Software is SO bad that people throw away perfectly functioning hardware, thinking their computer is "broken".
That's NUTZ! It's a blatant ripoff, too, something ya'all chuckle about I am sure.
Now, I run FOSS that is free for the taking, and I know full well it is always experimental beta, even if it is called "full stable release", BUT, if I was running some expensive proprietary "solution" that some billion buck obscene profits software company "licensed" to me so they could "leverage" more quarterly profits and it got hosed and cost me the big bucks, you'd bet the farm their ass would be in court and I'd be challenging that damn "no fault" EULA, and patents and business models would be a big part of the case, and I'd invite any and all interested parties to join in a class action, all the way to the supreme court if necessary.
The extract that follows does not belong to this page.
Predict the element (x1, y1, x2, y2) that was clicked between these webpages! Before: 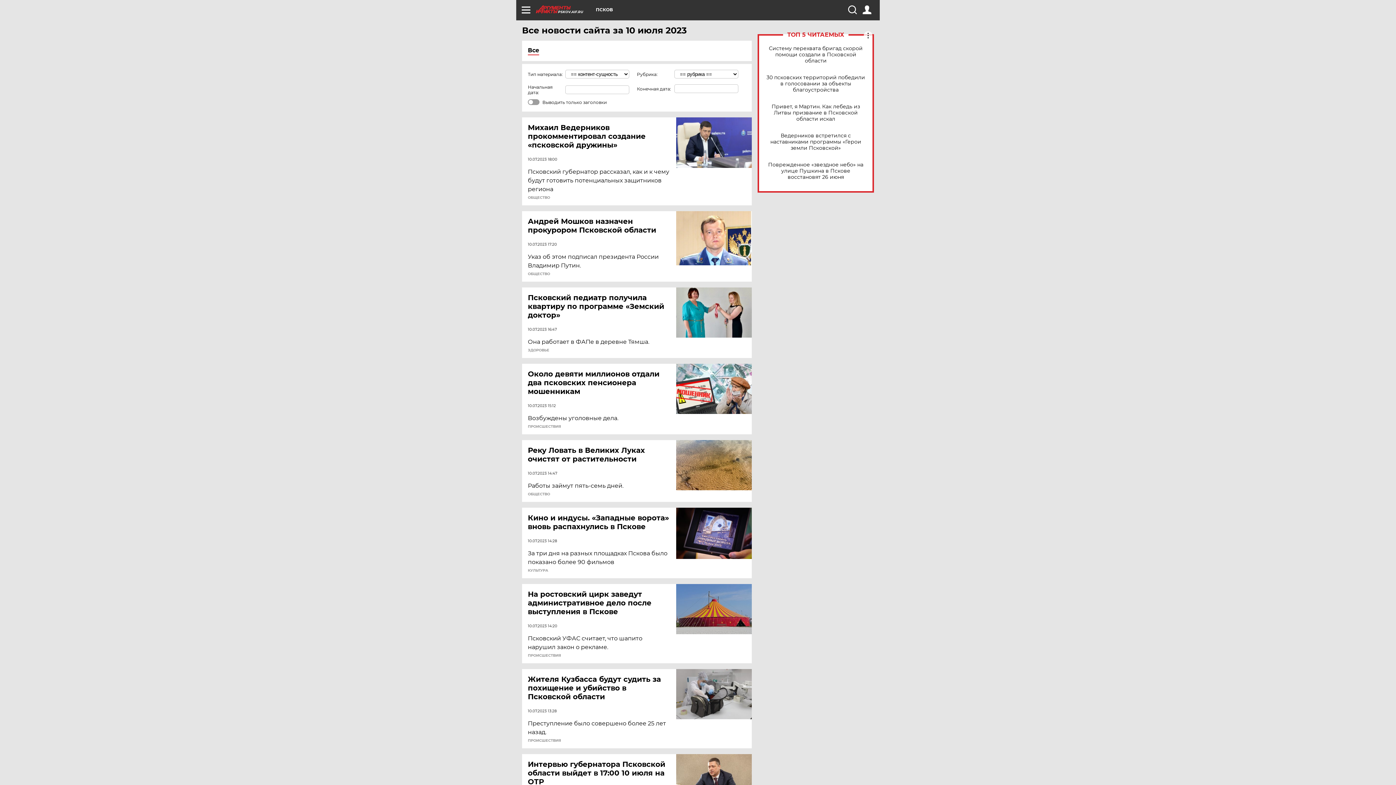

And I bet it happens sometime, eventually some rich PHB who ISN'T in the software industry but who has to adhere to consumer warranties with whatever he makes is just gonna be pissed off enough from hosed software and ridiculously stupid computers that are more trouble than they are worth and he'll have access to onstaff lawyers and other lawyers who can get the ball rolling and he'll have enough cash to push the issue, because it NEEDS to happen. As long as the industry calls it a product and treats it like a product, instead of "art", as in copyrights only like other typed up stuff, then fuck 'em, they need a normal consumer warranty and it needs to be reasonably free from defects and damn suitable for purpose. Remember, all other industries went through this phase, a long time ago we had zero warranties on anything, the entire world of manufacturing fought having warranties, but you know what? They adapted. It's not perfect now, and yes, sometimes there are recalls big and small, just look at what Nokia is having to suck up now,but it still works, we still have manufacturing, profits are still being made, proving their cries of "end of civilization" if warranties were enforced were total bogus alarmist lies. The only place snakeoil caveat emptor still exists is with software "products". So tough ruck, either start doing the right thing voluntarily or wake up one day being FORCED to do it, because it IS going to happen. There's just so much of a free skate consumers and the voting public will allow before they get mightily annoyed.
And it will only take *one pissed off rich guy* to get this going, just *one*. Feeling lucky? You've pushed the envelope on expensive crapware for decades now, eventually you'll get called on it. Joe public is hard to get moving, but once moving, they are hard to stop, and things DO change then.